RECORDS TO USE
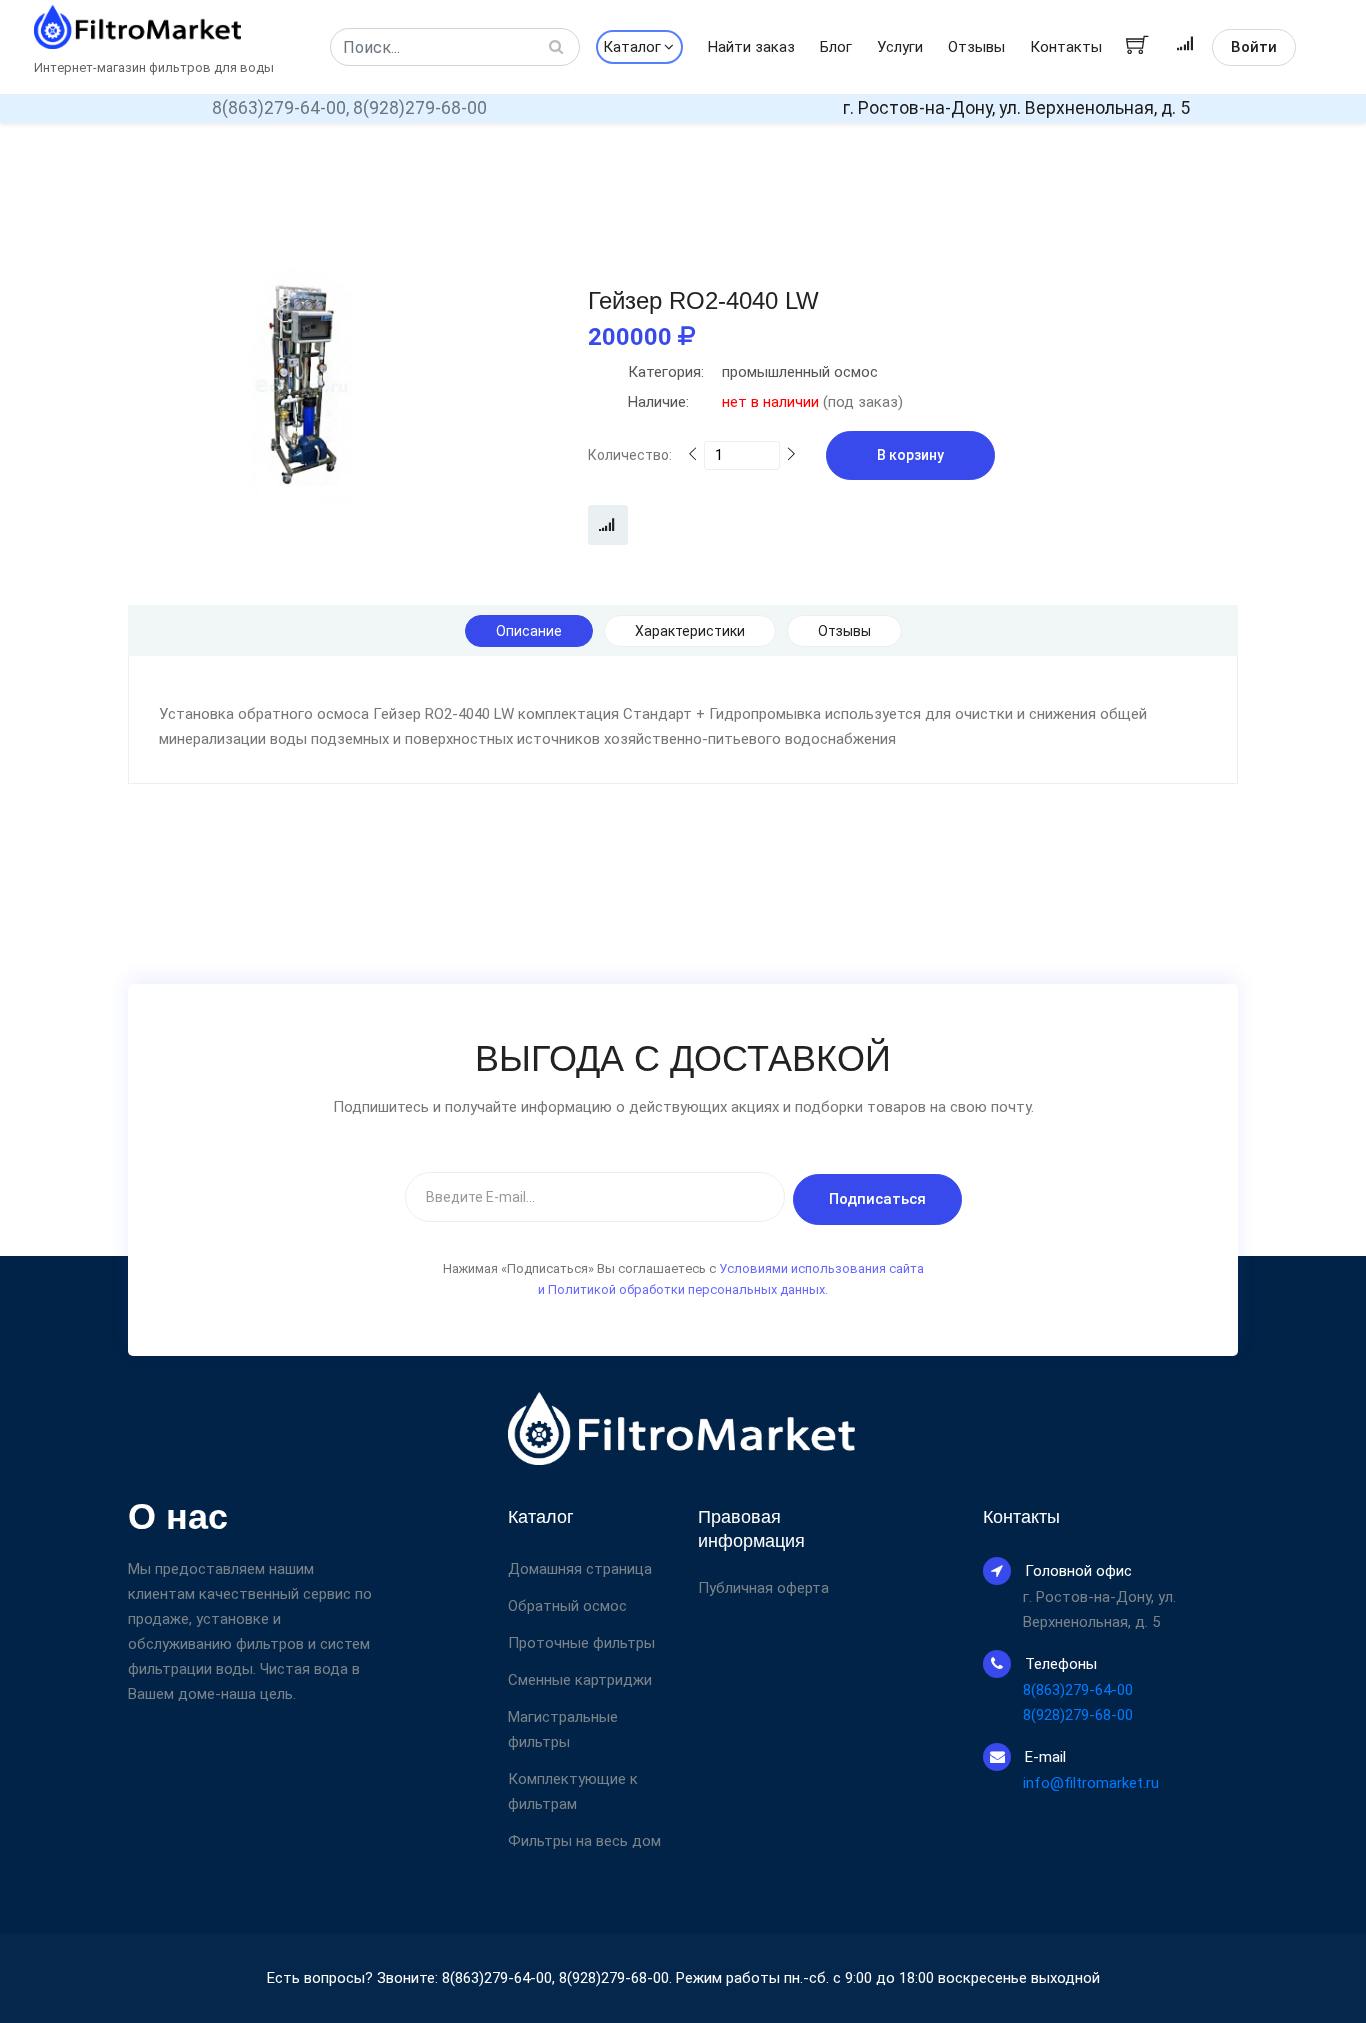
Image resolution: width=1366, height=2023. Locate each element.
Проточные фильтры (581, 1643)
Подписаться (877, 1199)
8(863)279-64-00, (280, 108)
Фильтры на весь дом (584, 1841)
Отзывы (976, 47)
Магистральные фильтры (563, 1729)
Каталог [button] (632, 47)
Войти (1254, 47)
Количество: (630, 455)
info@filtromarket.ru (1091, 1783)
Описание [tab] (529, 631)
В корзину (910, 455)
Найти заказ (751, 47)
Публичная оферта (763, 1588)
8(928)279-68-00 (420, 108)
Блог (836, 47)
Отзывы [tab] (844, 631)
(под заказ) (765, 402)
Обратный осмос (567, 1606)
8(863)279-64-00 (1078, 1690)
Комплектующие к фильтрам (573, 1791)
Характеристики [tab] (690, 631)
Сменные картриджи (580, 1680)
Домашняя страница (580, 1569)
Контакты (1066, 47)
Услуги (900, 47)
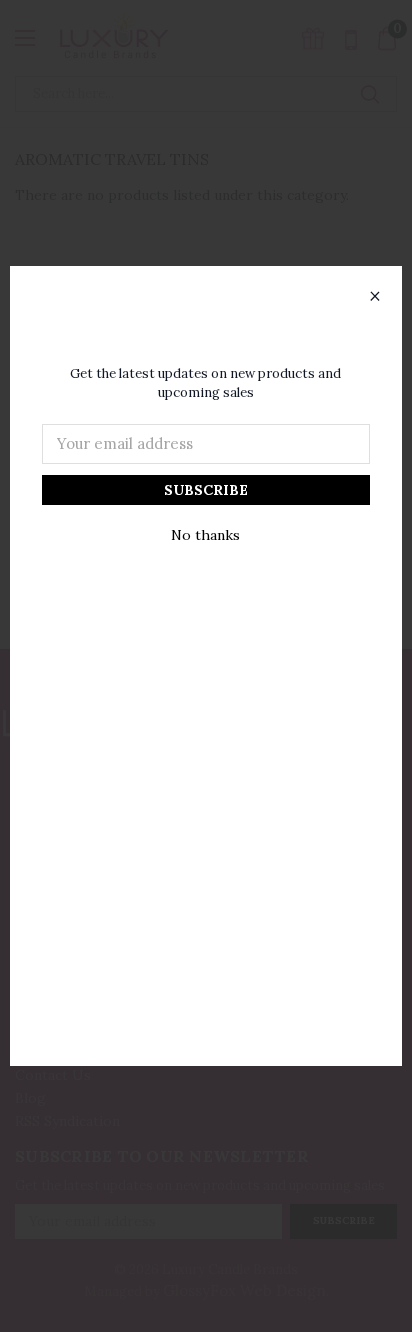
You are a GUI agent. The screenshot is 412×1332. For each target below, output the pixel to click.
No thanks (205, 535)
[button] (375, 297)
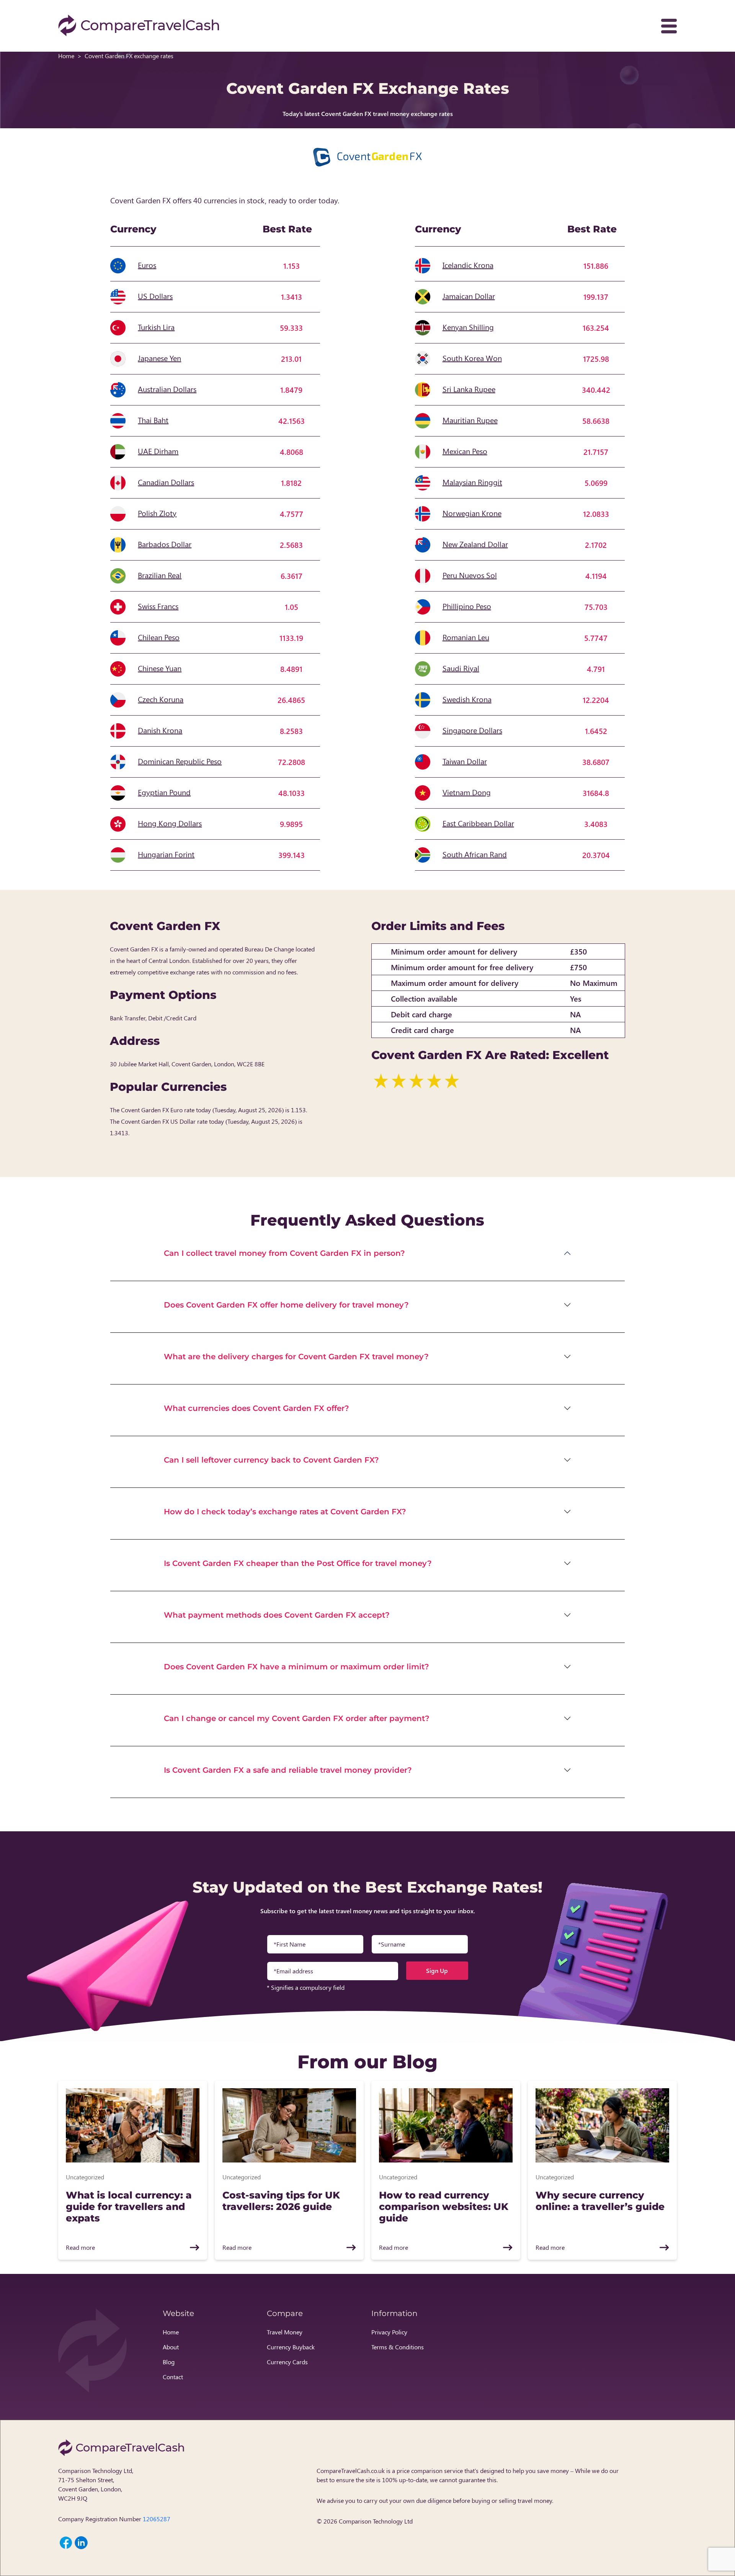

YOUR INSTRUCTIONS
Nothing but the lines holding the word "each" should be returned from the listing above.

ANSWER TO THIS PROBLEM
Image resolution: width=1366, height=2023. Locate each element.
You are a GUI agent. The screenshot is 412×1332. For each target below, output the pixel to click.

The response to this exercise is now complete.